La cathédrale de Oura : les informations
Adresse : 5-3 Minamiyamatemachi, Nagasaki 850-0931
Horaires : tous les jours de 8h à 18h
Prix : 1000 yens/adulte et 300 yens/enfant

Centre d'information des églises de Nagasaki
Adresse : Dejima-Warf 2F, 1-1-205 Dejima-machi, Nagasaki 850-0862
Tel : +81-95-823-7650
Horaires : de 9h30 à 17h30
Site en anglais : http://kyoukaigun.jp/en/

 

egami japon église
Egami

 

Malgré un départ fulgurant, le christianisme a du mal à s'implanter au Japon. La foi aujourd'hui se perd et les chrétiens représentent une très faible minorité religieuse. Néanmoins, l'Eglise a été assez forte pour que des fidèles aillent jusqu'à vivre dans la clandestinité pendant plus de 200 ans et même à offrir leur vie pour pouvoir perpétrer leurs croyances. Sans leur courage, la présence chrétienne aurait sans doute disparu du Japon. Et aujourd'hui, avec la reconnaissance des sites chrétiens de la région de Nagasaki, berceau historique du christianisme au Japon, le pays compte désormais 22 sites inscrits au patrimoine mondial de l'humanité. La région est très vaste et, sans pouvoir se rendre sur l'ensemble de ces sites, parfois difficilement accessibles, les églises du secteur sont à elles seules dignes d'un intérêt tout particulier. Du point de vue du standard international, la plupart sont petites et consistent en de simples bâtiments. Il faut garder à l'esprit qu'à l'époque de leur construction après la levée de l'interdiction, les chrétiens ne disposaient pas de fonds importants pour bâtir d'importants édifices. C'est grâce aux missionnaires, qui donnèrent de leurs deniers privés et amenèrent avec eux les techniques de construction qu'il fallut adapter aux matériaux et styles japonais, qu'elles ont pu éclore sur le territoire japonais. Leur valeur d'un point de vue historique et symbolique est tout à fait importante en ce qu'elles représentent l'esprit de cette libéralisation du culte au Japon et le résultat des rencontres culturelles entre l'Orient et l'Occident.

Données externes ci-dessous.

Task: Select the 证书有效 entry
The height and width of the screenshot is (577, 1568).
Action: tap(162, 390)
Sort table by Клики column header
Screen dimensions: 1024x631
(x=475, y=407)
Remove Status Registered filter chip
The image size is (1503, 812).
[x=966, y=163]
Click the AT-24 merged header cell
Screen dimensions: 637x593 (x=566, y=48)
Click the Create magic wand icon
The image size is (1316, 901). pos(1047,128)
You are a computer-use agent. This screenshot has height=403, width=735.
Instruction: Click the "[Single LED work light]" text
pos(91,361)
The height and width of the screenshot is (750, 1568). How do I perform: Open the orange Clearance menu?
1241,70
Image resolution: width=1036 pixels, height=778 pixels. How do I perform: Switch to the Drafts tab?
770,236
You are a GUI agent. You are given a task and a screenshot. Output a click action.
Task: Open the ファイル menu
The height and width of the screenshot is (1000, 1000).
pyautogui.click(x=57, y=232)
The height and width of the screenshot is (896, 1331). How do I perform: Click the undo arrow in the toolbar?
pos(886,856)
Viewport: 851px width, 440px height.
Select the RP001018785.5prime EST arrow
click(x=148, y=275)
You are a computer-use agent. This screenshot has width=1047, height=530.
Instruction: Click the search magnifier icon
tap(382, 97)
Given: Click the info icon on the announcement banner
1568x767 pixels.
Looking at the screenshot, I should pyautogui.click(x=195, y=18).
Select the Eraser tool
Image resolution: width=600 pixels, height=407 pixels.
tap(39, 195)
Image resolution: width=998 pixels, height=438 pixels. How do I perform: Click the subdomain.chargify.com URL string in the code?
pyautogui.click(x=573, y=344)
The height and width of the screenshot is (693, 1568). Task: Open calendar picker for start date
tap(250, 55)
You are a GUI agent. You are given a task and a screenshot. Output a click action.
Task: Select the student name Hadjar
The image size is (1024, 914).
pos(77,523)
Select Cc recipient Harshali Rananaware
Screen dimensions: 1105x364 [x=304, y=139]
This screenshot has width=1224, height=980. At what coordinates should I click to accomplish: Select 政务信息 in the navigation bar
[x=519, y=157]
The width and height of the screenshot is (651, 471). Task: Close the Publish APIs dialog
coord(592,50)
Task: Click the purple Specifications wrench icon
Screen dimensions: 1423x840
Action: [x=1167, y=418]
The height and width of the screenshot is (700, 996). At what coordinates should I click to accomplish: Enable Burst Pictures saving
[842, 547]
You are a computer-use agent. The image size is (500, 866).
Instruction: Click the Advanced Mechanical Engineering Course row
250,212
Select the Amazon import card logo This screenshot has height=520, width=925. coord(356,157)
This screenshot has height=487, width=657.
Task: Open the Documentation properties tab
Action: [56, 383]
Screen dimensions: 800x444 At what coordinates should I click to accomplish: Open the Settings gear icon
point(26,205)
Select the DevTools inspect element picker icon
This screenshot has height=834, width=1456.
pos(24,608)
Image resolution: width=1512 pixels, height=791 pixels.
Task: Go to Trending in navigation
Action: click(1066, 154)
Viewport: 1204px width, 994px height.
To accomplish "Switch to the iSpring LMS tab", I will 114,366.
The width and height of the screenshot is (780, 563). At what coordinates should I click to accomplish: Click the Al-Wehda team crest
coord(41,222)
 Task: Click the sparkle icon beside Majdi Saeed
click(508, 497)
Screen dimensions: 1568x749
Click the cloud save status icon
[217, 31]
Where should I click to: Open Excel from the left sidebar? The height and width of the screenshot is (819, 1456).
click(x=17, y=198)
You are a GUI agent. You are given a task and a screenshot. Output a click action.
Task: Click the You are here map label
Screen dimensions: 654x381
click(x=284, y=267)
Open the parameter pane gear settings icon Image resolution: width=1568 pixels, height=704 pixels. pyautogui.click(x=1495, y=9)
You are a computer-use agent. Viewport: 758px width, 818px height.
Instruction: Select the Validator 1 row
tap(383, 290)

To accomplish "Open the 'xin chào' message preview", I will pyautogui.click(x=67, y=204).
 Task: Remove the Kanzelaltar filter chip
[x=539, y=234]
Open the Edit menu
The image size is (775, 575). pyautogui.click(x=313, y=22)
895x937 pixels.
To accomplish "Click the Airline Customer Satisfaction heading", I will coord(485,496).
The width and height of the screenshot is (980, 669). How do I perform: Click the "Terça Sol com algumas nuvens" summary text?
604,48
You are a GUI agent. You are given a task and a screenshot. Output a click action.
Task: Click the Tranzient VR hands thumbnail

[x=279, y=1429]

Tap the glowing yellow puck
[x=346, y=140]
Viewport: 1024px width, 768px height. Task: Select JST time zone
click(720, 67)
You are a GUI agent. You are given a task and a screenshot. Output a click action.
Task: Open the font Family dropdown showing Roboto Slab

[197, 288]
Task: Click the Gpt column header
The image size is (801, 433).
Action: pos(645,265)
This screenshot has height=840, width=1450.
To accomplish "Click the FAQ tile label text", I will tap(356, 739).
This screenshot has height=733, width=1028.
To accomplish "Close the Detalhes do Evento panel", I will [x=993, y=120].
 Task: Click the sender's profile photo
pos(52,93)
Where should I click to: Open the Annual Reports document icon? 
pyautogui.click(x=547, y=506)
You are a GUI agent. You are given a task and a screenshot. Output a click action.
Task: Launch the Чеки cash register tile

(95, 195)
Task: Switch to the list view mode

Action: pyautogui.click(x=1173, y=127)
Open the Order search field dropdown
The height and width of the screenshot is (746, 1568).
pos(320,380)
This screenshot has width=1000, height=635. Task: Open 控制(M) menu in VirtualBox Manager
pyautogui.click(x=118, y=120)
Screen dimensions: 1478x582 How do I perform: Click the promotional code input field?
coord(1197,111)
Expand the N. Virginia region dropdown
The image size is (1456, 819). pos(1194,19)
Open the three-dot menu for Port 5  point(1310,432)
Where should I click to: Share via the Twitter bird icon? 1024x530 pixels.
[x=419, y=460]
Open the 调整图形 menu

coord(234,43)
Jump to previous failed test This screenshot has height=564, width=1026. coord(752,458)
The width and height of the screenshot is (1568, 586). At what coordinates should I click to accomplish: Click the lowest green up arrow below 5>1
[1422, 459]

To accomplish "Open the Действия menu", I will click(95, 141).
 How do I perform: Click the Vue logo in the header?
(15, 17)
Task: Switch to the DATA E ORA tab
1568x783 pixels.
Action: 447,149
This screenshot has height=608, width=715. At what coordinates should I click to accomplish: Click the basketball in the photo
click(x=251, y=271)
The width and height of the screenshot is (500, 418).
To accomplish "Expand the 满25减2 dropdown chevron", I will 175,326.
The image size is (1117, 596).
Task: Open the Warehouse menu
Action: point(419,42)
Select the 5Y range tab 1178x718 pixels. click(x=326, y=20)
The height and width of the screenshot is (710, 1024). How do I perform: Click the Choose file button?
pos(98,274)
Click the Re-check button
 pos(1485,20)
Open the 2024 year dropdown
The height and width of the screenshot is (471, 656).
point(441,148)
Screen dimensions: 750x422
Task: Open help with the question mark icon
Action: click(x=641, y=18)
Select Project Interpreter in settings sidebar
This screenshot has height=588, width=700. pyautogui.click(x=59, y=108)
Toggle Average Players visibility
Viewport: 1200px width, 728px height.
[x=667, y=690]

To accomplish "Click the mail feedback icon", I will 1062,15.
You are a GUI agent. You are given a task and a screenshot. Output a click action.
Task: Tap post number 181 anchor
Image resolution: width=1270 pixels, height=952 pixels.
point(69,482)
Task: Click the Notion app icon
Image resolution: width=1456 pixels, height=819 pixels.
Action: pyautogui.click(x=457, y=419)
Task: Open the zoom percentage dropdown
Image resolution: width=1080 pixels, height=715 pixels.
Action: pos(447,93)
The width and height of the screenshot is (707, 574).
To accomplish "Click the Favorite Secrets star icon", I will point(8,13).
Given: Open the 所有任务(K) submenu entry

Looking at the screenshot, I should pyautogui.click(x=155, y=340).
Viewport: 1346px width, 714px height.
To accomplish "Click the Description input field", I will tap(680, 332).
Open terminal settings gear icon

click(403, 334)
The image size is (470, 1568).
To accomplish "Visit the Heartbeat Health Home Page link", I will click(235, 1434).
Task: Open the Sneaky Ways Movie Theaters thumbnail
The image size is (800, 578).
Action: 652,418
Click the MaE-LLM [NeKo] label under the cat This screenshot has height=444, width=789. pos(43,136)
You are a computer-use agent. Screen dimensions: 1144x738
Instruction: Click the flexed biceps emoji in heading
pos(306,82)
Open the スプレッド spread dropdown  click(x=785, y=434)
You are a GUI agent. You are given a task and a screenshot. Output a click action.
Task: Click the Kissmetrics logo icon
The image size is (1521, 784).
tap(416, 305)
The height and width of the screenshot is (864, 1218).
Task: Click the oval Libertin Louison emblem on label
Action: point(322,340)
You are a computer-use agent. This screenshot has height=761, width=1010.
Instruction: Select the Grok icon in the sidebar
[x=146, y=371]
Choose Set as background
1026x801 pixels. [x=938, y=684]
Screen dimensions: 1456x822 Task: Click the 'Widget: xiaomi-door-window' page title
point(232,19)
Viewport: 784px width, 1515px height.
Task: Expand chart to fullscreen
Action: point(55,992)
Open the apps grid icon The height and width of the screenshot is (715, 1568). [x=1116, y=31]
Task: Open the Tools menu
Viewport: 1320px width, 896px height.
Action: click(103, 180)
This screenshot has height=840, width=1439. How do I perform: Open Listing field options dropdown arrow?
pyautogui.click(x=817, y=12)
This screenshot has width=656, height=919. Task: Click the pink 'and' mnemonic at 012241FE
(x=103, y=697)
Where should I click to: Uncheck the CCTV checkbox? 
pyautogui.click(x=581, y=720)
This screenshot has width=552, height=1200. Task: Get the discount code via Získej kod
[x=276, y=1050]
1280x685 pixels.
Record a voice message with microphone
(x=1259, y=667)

Elles sont loin d'être le seul intérêt de Nagasaki, qui a su renaître de la catastrophe causée par la deuxième bombe atomique en 1945, dévastant une grande partie de la ville et causant des milliers de pertes, notamment dans la communauté chrétienne, mais elles lui apportent un charme certain. Si l'on y associe l'île de Gunkanjima, abandonnée après avoir été surpeuplée suite à l'exploitation d'une mine, et également inscrite au patrimoine mondial de l'humanité, on obtient avec Nagasaki une destination incomparable au niveau culturel, historique et architectural, et disposant d'un patrimoine remarquable.